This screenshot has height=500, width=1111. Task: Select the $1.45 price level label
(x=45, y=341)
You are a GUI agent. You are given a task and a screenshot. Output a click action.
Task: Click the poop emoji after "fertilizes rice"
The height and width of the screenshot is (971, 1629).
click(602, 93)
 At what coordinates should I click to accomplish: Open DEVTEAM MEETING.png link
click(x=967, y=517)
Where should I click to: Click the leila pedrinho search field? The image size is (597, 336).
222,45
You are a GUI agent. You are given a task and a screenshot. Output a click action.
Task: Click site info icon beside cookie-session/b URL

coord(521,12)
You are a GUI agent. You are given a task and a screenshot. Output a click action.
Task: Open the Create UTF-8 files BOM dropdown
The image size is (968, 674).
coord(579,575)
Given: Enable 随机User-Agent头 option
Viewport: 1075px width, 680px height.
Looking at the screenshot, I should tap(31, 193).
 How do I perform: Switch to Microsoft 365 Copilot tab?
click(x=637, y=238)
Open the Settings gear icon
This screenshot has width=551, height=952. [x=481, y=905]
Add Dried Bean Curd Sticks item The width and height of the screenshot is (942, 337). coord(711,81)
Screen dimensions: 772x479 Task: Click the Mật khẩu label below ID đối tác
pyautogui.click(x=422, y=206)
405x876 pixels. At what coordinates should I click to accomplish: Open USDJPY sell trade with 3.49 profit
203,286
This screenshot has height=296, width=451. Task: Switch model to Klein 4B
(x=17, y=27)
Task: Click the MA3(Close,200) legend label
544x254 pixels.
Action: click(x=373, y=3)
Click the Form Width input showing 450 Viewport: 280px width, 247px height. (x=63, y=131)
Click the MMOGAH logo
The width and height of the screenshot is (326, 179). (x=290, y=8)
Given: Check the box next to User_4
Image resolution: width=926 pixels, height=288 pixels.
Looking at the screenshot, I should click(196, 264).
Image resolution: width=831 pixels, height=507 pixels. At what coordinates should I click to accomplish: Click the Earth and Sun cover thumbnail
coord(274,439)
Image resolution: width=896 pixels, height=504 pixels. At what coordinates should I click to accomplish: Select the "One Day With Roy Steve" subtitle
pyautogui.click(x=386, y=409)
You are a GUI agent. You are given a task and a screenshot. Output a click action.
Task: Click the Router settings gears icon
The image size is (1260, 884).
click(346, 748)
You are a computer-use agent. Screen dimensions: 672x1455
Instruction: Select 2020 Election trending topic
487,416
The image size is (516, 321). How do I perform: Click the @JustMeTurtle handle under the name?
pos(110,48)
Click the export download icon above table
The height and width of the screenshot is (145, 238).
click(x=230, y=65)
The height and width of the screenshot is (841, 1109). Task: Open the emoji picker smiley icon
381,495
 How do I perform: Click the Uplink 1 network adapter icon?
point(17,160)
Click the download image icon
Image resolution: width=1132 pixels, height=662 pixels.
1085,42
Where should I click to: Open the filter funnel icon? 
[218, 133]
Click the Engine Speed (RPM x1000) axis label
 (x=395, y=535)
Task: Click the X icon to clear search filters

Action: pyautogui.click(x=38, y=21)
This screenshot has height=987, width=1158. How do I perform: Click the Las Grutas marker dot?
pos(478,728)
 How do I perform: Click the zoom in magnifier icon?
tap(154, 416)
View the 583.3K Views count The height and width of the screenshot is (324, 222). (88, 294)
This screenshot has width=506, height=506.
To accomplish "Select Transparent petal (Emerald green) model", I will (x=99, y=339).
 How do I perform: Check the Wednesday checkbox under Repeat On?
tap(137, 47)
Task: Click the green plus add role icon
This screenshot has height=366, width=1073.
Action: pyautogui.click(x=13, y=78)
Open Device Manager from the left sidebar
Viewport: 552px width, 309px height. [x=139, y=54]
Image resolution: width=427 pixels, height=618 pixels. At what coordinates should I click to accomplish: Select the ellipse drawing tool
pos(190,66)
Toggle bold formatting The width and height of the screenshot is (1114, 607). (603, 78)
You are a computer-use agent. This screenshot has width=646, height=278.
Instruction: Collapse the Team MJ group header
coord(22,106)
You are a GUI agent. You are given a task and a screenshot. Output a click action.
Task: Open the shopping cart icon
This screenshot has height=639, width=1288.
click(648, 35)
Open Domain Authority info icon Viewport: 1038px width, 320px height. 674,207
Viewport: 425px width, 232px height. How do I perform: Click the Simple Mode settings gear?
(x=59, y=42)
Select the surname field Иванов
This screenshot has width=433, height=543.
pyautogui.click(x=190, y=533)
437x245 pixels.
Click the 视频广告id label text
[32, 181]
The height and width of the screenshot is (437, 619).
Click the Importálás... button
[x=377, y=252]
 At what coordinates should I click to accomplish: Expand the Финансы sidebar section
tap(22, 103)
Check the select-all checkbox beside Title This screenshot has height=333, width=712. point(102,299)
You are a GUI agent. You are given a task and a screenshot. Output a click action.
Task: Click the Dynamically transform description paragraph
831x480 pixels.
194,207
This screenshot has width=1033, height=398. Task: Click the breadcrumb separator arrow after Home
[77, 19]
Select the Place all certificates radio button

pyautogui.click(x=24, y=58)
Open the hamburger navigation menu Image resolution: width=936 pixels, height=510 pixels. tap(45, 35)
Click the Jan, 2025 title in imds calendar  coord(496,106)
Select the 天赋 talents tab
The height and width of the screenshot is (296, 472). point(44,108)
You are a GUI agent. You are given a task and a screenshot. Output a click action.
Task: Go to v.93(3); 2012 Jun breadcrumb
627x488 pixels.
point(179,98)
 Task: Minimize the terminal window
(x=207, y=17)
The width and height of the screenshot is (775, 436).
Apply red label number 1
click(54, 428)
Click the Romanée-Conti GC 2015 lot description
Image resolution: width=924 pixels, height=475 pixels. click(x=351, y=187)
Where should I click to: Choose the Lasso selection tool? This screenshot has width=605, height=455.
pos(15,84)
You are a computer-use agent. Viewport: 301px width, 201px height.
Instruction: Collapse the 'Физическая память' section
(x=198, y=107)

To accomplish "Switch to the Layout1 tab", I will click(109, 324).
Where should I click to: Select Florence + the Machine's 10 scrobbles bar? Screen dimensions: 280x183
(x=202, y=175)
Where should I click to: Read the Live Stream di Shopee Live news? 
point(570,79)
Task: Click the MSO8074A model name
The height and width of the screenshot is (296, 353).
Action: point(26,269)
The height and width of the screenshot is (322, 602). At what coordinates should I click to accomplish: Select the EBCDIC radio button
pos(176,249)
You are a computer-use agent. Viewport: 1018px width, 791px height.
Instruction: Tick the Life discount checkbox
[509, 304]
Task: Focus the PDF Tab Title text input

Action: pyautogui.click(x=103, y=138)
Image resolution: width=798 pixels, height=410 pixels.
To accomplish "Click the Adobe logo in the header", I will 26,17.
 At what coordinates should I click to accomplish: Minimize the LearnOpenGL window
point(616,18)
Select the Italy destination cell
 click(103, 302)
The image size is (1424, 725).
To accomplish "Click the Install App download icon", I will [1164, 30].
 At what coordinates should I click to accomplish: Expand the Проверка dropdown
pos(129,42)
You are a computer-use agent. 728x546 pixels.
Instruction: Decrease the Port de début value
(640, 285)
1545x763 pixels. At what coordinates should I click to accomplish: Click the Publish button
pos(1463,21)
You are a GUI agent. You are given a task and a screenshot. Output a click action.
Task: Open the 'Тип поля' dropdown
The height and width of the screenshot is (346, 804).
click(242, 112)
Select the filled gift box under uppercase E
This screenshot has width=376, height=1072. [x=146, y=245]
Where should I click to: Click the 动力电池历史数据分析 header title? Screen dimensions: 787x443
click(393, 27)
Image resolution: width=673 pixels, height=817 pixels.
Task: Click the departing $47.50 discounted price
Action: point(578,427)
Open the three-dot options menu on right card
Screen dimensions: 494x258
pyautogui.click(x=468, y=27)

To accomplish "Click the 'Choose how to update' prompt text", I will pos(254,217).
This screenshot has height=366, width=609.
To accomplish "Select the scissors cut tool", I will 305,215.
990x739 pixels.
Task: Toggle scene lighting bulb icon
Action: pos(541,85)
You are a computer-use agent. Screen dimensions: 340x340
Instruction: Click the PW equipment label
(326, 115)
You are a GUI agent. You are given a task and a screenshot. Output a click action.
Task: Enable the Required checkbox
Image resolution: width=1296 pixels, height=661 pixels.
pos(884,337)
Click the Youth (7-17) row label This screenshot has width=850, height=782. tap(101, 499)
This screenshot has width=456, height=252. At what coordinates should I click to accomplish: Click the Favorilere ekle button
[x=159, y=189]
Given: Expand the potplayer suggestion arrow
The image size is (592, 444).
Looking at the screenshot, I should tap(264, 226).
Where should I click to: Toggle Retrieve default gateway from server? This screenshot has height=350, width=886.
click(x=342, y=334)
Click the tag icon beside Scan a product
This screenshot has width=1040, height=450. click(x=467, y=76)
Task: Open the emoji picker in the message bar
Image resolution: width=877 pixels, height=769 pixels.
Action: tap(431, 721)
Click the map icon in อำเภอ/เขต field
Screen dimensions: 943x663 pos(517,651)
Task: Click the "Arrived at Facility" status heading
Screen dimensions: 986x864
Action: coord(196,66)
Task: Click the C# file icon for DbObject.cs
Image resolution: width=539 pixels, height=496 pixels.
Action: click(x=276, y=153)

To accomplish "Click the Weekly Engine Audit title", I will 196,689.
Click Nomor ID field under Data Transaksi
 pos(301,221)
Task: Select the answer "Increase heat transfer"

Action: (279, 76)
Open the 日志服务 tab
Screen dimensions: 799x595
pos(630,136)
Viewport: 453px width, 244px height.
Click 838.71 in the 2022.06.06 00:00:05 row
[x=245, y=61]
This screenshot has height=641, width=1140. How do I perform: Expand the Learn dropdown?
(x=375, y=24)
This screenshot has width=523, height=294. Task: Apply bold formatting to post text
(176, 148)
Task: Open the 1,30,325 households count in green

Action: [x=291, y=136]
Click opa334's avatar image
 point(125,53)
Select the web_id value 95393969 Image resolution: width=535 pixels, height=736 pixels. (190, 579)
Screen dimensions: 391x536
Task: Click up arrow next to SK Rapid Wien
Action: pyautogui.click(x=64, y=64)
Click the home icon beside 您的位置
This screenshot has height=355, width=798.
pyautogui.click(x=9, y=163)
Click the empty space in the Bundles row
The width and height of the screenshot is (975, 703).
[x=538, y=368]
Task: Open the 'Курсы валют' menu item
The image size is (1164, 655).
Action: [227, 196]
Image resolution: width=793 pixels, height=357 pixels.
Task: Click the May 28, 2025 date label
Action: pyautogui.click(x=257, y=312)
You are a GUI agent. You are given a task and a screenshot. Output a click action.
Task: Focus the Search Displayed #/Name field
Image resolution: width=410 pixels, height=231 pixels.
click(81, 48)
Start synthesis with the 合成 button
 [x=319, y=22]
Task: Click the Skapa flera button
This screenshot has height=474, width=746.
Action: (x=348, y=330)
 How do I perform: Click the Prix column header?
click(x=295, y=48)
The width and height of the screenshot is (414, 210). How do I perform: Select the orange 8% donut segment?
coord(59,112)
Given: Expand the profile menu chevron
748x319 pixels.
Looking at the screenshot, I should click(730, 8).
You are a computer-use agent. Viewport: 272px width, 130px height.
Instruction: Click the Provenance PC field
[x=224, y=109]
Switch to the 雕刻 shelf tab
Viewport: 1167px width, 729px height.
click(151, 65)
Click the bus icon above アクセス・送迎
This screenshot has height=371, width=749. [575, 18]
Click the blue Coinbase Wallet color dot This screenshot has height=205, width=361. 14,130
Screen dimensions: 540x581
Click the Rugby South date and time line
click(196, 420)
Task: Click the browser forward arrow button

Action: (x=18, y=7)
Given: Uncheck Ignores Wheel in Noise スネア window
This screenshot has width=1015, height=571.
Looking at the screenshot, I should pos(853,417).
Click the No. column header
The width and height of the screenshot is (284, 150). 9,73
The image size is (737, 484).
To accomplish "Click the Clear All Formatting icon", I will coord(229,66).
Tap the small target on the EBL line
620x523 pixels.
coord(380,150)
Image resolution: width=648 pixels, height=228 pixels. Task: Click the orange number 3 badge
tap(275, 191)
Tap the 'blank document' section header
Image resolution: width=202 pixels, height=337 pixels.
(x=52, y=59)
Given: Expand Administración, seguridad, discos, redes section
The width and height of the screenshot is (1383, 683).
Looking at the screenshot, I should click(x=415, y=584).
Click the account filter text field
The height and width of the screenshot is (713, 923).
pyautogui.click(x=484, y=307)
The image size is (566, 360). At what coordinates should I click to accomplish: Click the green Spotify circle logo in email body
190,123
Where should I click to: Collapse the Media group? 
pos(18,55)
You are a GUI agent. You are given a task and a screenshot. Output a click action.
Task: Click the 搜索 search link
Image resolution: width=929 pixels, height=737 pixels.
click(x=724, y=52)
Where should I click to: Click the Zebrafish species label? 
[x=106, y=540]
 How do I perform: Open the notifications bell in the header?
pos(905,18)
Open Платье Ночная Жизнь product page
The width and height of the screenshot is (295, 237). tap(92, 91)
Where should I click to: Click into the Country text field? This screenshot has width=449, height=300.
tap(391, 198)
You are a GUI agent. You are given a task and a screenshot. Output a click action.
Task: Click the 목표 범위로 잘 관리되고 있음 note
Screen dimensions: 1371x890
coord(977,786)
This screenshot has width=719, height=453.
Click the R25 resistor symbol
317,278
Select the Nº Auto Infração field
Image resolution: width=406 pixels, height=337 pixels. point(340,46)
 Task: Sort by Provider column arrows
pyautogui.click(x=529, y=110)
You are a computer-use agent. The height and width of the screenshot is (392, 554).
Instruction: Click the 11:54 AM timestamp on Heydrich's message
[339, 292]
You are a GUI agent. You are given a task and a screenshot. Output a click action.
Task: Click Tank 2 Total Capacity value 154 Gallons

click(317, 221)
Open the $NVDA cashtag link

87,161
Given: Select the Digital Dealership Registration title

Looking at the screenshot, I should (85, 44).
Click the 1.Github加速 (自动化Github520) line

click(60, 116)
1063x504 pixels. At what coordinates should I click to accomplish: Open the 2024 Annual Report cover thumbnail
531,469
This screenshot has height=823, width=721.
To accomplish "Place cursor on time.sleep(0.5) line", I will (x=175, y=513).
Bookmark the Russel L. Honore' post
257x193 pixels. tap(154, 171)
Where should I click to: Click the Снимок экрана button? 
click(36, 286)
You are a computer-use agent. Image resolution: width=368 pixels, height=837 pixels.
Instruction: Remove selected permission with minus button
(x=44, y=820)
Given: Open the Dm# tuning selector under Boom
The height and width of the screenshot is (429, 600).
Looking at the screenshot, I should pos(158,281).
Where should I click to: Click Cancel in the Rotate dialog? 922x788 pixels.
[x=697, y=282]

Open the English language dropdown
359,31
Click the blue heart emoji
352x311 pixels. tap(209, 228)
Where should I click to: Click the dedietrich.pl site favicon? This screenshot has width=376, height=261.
^^^^
Once you have counted every line above that contains the string "item", give that number and nothing more.

2